EXERCISE REQUIREMENTS: Exclude the pictures. Transcribe, exactly as written, the lines from the one with "You are a computer-use" through the end of the entries below.

Data extracted from a collection
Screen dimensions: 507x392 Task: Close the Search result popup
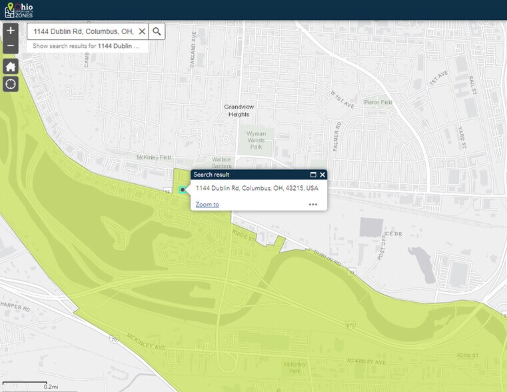[x=322, y=175]
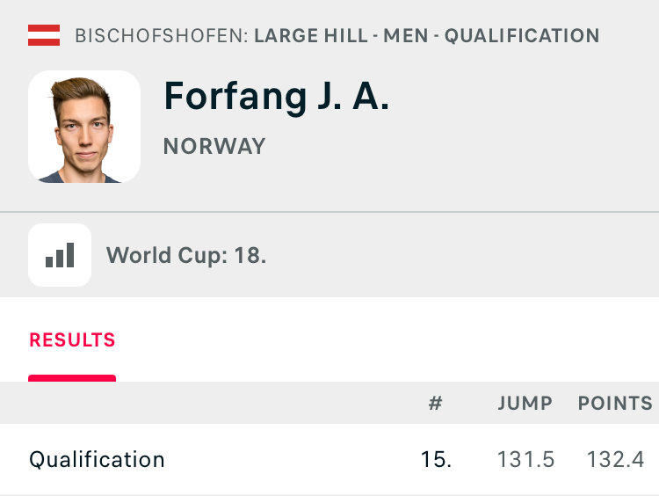Open the BISCHOFSHOFEN event link in the header
This screenshot has width=659, height=496.
[162, 36]
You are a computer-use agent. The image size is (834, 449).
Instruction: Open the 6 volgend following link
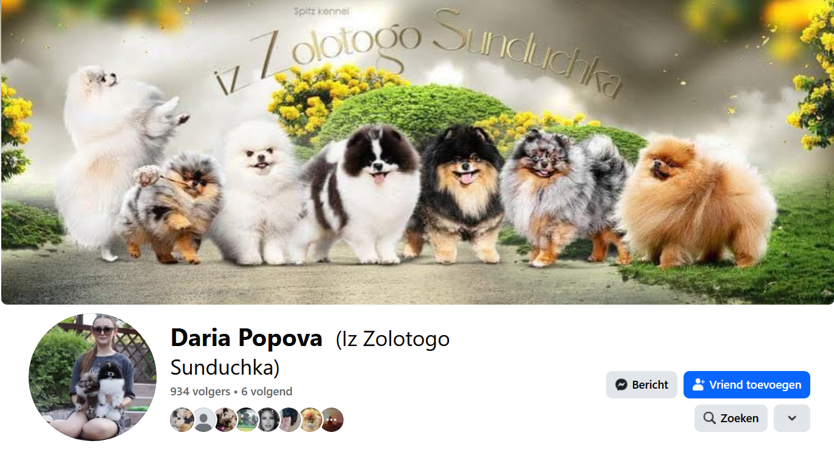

ANSWER BELOW:
You are a computer-use agent. The image size is (834, 449).
Instruction: Open the 6 volgend following link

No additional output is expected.